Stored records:

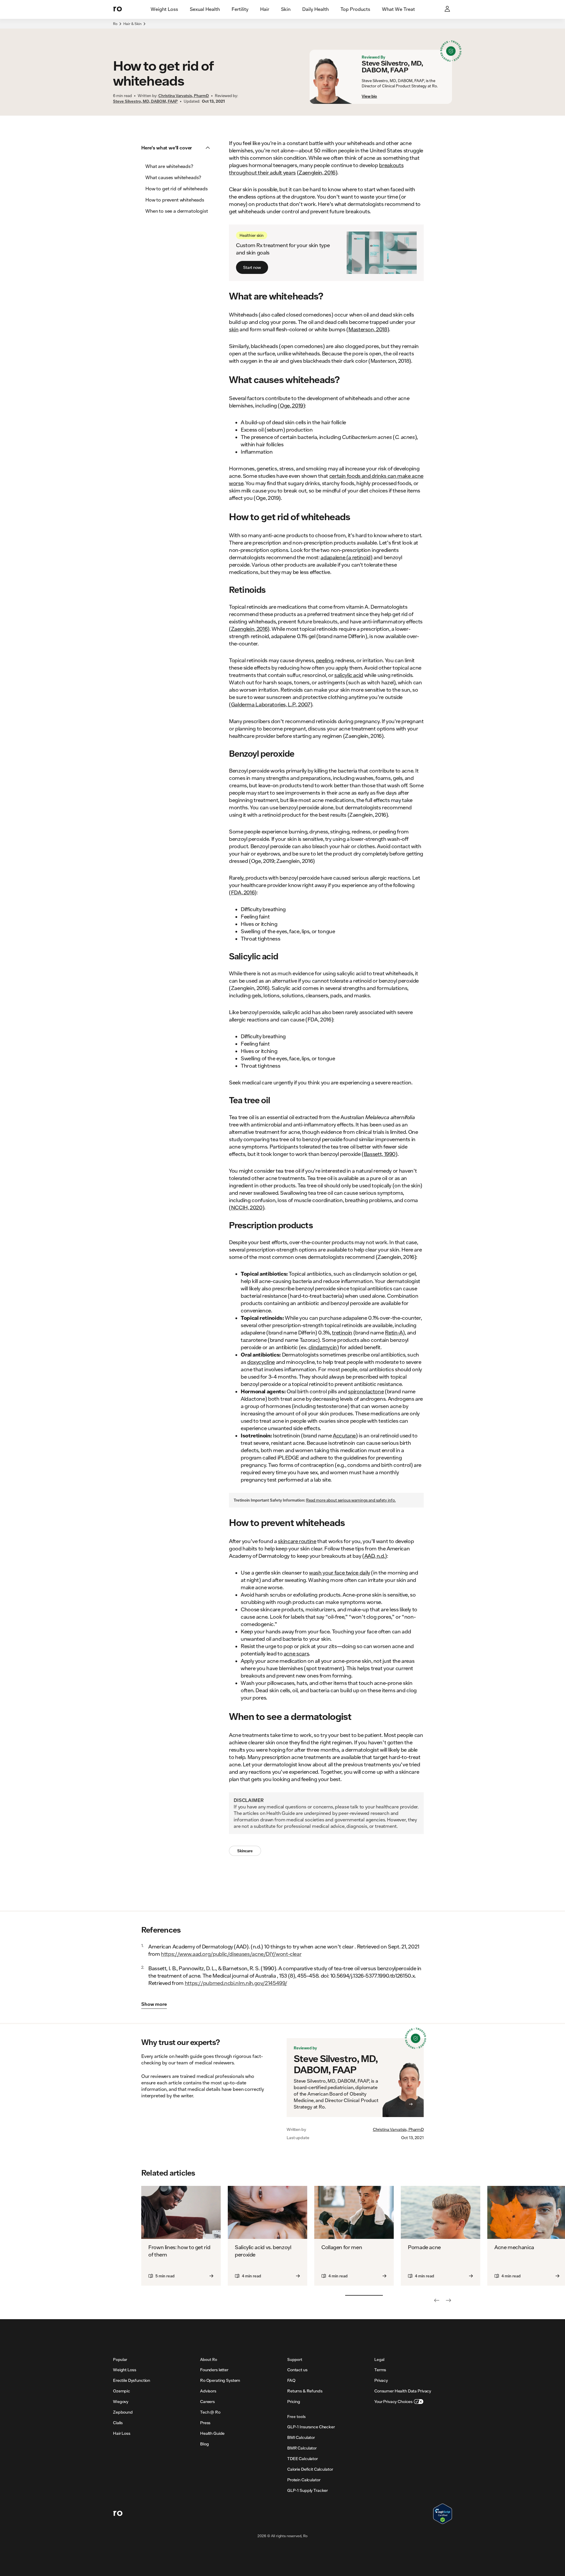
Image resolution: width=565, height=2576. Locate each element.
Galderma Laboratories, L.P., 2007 (270, 704)
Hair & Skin (132, 23)
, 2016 (248, 892)
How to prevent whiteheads (174, 200)
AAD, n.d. (374, 1555)
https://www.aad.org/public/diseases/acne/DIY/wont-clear (231, 1953)
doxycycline (261, 1361)
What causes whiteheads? (173, 177)
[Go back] (436, 2300)
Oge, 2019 (291, 405)
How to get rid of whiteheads (176, 188)
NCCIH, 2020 (246, 1207)
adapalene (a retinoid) (346, 557)
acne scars (296, 1653)
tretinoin (342, 1332)
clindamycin (322, 1347)
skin (234, 329)
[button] (177, 147)
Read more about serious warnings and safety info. (351, 1500)
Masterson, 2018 (367, 329)
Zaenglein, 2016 (317, 172)
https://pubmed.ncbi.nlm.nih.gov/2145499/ (236, 1982)
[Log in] (448, 9)
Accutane (344, 1435)
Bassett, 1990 (380, 1153)
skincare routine (297, 1541)
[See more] (448, 2300)
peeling (324, 660)
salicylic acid (348, 674)
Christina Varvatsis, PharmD (398, 2129)
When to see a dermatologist (176, 211)
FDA (236, 892)
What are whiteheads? (169, 166)
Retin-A (394, 1332)
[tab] (164, 9)
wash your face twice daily (339, 1572)
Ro (115, 23)
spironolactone (366, 1391)
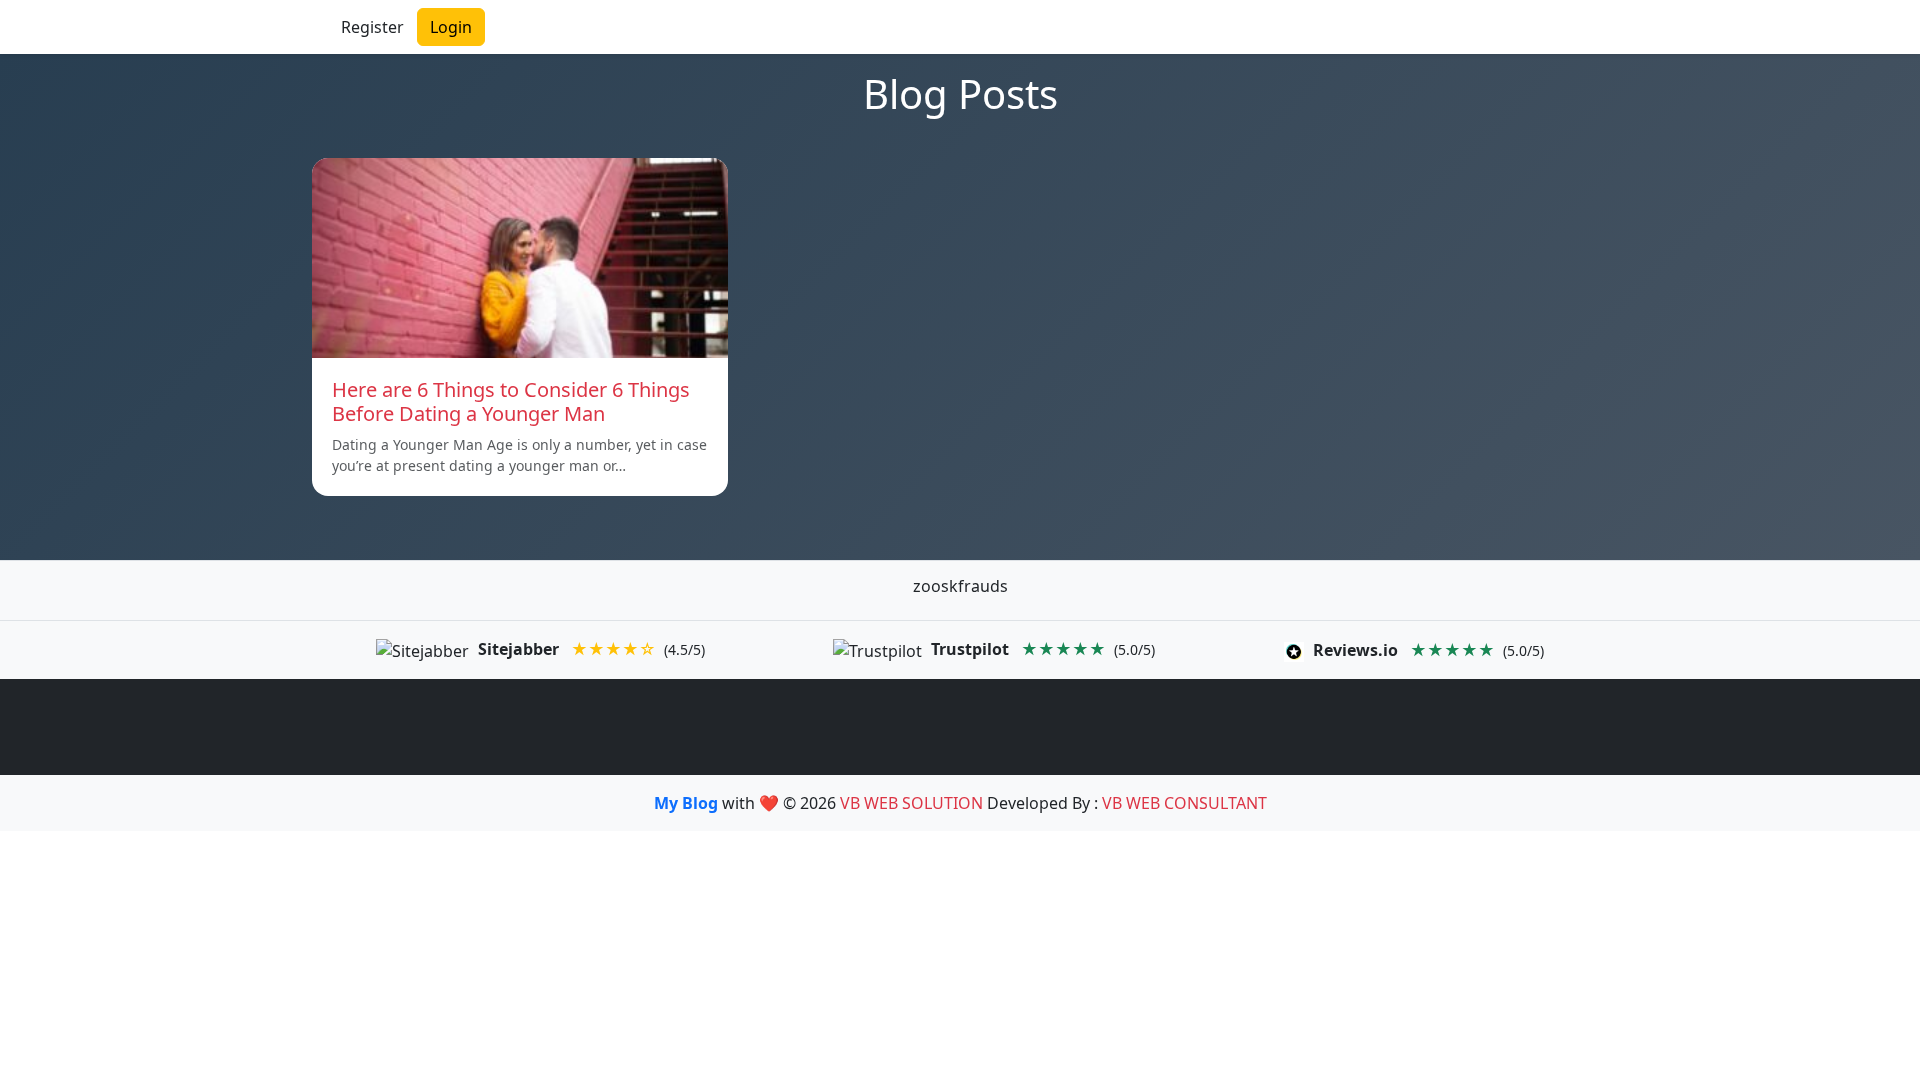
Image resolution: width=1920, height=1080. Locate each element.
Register (372, 27)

### Exercise objective
Print the data word for word and omit the pictures.

### Solution to the problem
Image resolution: width=565, height=2576. Locate each element.
Galderma Laboratories, L.P., 2007 (270, 704)
Hair & Skin (132, 23)
, 2016 (248, 892)
How to prevent whiteheads (174, 200)
AAD, n.d. (374, 1555)
https://www.aad.org/public/diseases/acne/DIY/wont-clear (231, 1953)
doxycycline (261, 1361)
What causes whiteheads? (173, 177)
[Go back] (436, 2300)
Oge, 2019 (291, 405)
How to get rid of whiteheads (176, 188)
NCCIH, 2020 (246, 1207)
adapalene (a retinoid) (346, 557)
acne scars (296, 1653)
tretinoin (342, 1332)
clindamycin (322, 1347)
skin (234, 329)
[button] (177, 147)
Read more about serious warnings and safety info. (351, 1500)
Masterson, 2018 (367, 329)
Zaenglein, 2016 (317, 172)
https://pubmed.ncbi.nlm.nih.gov/2145499/ (236, 1982)
[Log in] (448, 9)
Accutane (344, 1435)
Bassett, 1990 (380, 1153)
skincare routine (297, 1541)
[See more] (448, 2300)
peeling (324, 660)
salicylic acid (348, 674)
Christina Varvatsis, PharmD (398, 2129)
When to see a dermatologist (176, 211)
FDA (236, 892)
What are whiteheads? (169, 166)
Retin-A (394, 1332)
[tab] (164, 9)
wash your face twice daily (339, 1572)
Ro (115, 23)
spironolactone (366, 1391)
Image resolution: width=1920, height=1080. Locate each element.
Register (372, 27)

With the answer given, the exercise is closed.